WHAT IS EXPECTED: From the data below, return each line in which the string "computer" is found.

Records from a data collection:

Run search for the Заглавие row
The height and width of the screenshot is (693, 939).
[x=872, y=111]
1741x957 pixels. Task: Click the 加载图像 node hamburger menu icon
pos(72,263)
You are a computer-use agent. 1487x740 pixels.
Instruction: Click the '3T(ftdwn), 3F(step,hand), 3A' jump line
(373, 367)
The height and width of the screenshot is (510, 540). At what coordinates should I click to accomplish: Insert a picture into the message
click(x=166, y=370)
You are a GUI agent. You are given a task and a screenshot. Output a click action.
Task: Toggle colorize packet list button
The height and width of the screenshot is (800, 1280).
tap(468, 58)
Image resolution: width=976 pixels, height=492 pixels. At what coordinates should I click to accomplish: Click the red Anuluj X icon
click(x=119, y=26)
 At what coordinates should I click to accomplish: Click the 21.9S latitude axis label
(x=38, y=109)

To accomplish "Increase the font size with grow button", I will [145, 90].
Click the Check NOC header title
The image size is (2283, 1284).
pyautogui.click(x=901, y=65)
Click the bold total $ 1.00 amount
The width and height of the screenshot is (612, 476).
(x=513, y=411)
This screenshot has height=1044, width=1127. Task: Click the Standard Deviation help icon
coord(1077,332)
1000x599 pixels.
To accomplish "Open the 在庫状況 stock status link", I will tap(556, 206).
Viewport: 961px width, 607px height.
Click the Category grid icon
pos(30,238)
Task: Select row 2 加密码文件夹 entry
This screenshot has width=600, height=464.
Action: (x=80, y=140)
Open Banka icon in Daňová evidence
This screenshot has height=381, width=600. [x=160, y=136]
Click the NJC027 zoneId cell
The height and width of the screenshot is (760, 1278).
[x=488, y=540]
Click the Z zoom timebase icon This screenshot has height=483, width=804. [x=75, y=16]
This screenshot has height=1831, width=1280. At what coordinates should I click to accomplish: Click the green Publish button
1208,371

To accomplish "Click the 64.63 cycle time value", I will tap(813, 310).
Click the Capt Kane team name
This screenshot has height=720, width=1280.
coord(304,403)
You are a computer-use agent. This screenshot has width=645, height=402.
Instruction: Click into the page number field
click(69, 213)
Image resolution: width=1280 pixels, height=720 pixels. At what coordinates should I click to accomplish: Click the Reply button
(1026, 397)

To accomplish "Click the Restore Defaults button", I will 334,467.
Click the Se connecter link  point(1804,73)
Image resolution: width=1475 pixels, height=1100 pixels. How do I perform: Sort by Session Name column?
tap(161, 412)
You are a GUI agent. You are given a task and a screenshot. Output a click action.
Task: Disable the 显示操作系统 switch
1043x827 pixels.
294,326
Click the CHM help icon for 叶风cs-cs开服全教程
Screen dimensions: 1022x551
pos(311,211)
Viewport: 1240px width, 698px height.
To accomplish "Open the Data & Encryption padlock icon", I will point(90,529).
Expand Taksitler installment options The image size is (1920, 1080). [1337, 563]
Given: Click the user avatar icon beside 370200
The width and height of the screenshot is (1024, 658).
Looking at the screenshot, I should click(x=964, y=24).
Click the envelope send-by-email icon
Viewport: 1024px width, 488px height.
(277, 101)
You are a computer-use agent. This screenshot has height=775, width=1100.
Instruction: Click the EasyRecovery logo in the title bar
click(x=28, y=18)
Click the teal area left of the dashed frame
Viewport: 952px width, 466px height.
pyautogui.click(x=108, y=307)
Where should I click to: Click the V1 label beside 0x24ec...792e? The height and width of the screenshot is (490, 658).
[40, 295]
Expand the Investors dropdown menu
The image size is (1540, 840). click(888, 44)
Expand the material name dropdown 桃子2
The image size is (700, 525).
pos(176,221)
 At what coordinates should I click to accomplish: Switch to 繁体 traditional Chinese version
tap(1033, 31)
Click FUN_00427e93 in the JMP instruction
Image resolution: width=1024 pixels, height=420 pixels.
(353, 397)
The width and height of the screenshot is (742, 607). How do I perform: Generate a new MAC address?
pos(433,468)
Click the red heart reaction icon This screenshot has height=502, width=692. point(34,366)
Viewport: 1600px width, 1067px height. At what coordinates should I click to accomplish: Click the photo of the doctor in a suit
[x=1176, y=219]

ANSWER TO THIS PROBLEM:
You are a computer-use agent. 1487x740 pixels.
You are a computer-use agent. This screenshot has width=645, height=402.
You are a computer-use agent. This screenshot has height=775, width=1100.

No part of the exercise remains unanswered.